Sean relaxed into the ambience of the Dreamliner, and enjoyed the space and freedom. “It’s less crowded than the base,” he told Katherine. The food was superb, and there was plenty of wine. Sean declined anything stronger; “After all that time on base food and drink, I’ll keep off the good stuff for the moment.”
“Well, I’m having a bedtime brandy,” said Katherine.
“Bedtime?” queried Sean.
“Look around you and learn,” said Katherine. “If you can get four or five hours now on this leg, then you’ll have an hour or so before we land in LA to come round and have breakfast. We’ll do a similar thing on the next leg to Heathrow. The girls and boys will help us get our beds set up, but there’s one essential you need that they can’t do.”
“What’s that?” asked Sean.
“A night night kiss,” replied Katherine smiling.
At Los Angeles they had to de-plane. It was also an opportunity for exercise, with some brisk walking the length of the terminal concourse. They did some window shopping. When they returned to their lounge, a waitress brought drinks and snacks.
“It wasn’t a marriage made in heaven. I loved Peter at first, and I think he tried to love me. We met when we were in Oxford; we were both at Kings. Then we were both working in London, and decided to share a flat. We went out to visit his family and, as far as his mum Juliette was concerned, he had found her the perfect daughter in law to be. I think he got married to please Juliette, but I would never say anything like that to her; she’s a wonderful woman. But his sisters knew more than they let on. Eventually he confessed he was in another relationship, and had been since soon after we married. It was with a man. His name was Andrew.”
“Oh my God!” said Sean. “You must have felt terrible?”

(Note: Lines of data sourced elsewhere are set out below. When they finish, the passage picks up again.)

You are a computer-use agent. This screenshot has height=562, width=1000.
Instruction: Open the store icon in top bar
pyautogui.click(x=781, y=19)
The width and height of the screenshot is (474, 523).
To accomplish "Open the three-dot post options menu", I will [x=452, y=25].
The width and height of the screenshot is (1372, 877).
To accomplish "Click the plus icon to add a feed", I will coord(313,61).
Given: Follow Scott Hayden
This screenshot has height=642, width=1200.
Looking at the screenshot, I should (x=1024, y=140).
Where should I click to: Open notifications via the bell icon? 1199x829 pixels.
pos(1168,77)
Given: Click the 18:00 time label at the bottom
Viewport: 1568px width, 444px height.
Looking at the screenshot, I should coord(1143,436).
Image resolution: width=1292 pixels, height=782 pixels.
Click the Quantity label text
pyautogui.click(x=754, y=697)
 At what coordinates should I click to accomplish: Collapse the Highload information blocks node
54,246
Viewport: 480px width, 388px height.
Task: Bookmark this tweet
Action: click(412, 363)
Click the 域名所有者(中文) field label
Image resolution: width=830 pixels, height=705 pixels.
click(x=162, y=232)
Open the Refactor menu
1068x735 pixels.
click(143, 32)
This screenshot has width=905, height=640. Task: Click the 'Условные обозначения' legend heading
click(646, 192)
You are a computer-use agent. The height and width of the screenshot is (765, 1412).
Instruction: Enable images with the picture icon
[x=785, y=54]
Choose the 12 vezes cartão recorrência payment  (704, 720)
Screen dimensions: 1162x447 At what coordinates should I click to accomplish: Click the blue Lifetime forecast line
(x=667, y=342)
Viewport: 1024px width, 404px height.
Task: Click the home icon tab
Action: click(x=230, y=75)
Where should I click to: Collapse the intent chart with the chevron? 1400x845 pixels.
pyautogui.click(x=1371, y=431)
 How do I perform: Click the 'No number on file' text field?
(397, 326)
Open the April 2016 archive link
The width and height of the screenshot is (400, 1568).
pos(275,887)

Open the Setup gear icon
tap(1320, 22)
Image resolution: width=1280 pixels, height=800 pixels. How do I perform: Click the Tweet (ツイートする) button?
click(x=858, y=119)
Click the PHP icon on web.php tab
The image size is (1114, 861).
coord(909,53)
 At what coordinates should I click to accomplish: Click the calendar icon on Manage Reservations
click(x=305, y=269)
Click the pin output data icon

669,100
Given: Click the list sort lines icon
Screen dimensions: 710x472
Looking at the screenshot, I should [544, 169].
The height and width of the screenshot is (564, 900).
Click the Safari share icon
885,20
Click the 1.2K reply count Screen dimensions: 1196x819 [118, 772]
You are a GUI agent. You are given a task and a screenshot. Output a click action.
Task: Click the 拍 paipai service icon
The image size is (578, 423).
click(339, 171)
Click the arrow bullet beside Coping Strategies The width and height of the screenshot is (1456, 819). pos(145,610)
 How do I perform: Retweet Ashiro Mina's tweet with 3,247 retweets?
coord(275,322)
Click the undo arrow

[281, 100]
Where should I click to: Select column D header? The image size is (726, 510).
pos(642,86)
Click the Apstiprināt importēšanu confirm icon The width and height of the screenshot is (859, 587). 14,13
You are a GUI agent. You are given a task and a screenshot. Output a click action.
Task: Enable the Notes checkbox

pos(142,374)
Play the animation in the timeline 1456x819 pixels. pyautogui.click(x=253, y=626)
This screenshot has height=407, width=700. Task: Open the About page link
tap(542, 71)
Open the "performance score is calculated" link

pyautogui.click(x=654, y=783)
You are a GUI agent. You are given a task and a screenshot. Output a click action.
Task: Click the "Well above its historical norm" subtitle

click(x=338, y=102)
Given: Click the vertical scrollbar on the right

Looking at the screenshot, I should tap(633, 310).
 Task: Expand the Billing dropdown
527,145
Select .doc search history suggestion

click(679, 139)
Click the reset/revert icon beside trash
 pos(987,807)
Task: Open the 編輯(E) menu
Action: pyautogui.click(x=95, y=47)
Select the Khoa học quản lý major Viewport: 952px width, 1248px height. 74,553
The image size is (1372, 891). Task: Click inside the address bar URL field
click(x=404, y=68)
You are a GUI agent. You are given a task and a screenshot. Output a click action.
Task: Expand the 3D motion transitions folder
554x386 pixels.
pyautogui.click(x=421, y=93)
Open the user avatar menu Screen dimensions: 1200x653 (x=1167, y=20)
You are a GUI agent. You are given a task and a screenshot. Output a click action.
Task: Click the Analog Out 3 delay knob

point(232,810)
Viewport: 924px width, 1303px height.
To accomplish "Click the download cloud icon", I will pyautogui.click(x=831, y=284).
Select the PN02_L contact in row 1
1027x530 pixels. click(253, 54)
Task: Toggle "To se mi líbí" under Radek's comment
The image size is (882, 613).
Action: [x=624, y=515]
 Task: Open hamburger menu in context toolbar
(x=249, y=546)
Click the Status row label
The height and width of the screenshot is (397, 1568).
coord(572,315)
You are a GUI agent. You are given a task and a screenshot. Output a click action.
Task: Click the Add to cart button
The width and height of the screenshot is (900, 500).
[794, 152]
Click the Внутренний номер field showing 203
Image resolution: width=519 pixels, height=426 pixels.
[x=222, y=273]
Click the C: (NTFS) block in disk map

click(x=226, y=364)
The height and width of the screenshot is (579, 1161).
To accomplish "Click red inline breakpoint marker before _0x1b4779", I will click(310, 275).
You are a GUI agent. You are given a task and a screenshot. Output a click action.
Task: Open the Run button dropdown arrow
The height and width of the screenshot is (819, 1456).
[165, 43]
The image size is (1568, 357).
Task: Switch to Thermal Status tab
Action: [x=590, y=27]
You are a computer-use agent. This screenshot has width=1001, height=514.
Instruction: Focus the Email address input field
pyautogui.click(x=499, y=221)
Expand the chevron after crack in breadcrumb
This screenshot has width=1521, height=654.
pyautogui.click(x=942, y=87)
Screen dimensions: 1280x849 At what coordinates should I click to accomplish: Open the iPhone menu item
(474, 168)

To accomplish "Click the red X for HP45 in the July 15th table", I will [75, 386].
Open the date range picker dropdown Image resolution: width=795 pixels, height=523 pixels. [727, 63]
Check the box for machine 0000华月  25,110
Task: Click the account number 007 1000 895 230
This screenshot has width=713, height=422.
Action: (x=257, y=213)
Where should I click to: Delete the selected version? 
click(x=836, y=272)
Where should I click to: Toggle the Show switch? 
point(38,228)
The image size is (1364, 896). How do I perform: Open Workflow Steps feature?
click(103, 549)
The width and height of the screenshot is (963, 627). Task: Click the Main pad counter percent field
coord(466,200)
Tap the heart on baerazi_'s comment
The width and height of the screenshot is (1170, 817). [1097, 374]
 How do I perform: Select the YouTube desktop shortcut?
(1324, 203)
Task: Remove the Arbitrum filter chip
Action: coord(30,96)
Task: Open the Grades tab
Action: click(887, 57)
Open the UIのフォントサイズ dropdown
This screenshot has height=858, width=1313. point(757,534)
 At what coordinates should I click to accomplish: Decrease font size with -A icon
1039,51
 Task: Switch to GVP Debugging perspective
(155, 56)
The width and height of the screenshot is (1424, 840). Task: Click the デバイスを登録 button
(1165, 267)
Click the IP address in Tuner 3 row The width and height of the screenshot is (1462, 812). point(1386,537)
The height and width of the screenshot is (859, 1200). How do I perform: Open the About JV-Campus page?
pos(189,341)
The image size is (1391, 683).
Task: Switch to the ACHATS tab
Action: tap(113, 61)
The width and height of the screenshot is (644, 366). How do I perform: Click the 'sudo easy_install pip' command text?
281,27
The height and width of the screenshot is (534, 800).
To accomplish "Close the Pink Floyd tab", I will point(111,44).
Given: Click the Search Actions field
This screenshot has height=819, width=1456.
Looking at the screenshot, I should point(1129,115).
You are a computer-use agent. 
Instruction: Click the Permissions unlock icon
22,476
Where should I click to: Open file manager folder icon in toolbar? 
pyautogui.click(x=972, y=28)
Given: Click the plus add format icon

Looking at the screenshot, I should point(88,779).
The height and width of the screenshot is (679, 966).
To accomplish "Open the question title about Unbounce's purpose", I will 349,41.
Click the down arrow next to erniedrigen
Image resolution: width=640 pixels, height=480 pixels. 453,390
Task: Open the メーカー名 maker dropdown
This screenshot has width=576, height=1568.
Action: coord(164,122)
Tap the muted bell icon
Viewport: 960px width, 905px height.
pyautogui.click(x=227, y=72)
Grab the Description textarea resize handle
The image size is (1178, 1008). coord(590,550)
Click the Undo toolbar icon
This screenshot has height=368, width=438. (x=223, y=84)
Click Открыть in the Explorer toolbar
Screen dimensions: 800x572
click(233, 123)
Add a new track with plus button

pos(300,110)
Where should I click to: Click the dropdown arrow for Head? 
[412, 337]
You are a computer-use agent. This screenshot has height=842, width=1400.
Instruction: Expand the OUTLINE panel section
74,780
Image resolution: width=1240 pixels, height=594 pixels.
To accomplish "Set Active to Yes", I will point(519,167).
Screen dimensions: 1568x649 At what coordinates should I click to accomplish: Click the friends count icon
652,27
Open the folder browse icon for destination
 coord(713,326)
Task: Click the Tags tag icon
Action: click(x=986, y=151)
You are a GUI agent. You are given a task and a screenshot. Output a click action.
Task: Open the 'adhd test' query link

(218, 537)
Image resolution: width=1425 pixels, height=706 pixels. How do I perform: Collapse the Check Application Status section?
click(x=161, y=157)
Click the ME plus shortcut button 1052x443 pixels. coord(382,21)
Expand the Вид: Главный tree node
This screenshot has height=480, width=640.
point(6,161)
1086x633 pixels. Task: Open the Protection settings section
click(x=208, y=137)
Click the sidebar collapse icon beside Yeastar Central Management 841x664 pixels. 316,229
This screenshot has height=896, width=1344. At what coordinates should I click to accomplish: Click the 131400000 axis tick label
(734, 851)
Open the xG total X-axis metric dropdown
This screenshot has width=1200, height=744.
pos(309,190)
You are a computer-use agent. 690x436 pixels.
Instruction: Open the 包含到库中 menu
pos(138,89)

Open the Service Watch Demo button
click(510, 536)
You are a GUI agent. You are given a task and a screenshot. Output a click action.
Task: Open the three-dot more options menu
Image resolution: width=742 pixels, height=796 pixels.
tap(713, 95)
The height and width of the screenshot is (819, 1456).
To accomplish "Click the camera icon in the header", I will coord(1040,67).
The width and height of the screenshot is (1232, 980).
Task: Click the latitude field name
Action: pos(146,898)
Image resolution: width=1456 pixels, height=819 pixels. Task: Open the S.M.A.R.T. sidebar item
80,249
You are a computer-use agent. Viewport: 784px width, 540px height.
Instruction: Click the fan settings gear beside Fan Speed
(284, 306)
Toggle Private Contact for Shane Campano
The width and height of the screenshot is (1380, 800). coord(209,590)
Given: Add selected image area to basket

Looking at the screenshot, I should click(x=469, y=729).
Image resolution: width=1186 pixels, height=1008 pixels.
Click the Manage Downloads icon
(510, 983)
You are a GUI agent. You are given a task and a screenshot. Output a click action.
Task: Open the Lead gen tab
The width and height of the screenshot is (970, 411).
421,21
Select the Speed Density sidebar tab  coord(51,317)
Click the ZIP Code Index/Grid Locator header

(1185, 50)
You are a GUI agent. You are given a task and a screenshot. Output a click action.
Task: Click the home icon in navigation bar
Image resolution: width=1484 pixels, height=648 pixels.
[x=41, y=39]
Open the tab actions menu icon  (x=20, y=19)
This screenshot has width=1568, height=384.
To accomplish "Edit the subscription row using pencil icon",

“Strangely enough, I didn’t. Things seemed to click into place, and I realised that it wasn’t my not being up to the mark that was the problem. We cuddled for a long time, and just fell asleep. We carried on and to the world we were a happily married couple. Indeed, we were happy, but regular sex dropped out of our lives. Now that he could be more open we were very happy. We were really good friends. I asked Peter to invite Andrew round for dinner, so I could meet him.”
“Hemlock soufle for starters?”
“No, it was a very pleasant evening in fact. I liked him, and he was clearly devoted to Peter. It wasn’t as surreal as it might sound, and in my presence there wasn’t any overt physical affection, on that occasion. We obviously had some interesting conversations, but I didn’t want a divorce. For one thing, it would have cut me off from Juliette and the girls. When we had a trip down to see them three Christmases ago, it was the last time they were to see him, but we didn’t know that then. They all said that they had never seen Peter so relaxed and happy, and that it had to be down to me. Well, in a way it was I suppose, I gave him the freedom to be more of himself.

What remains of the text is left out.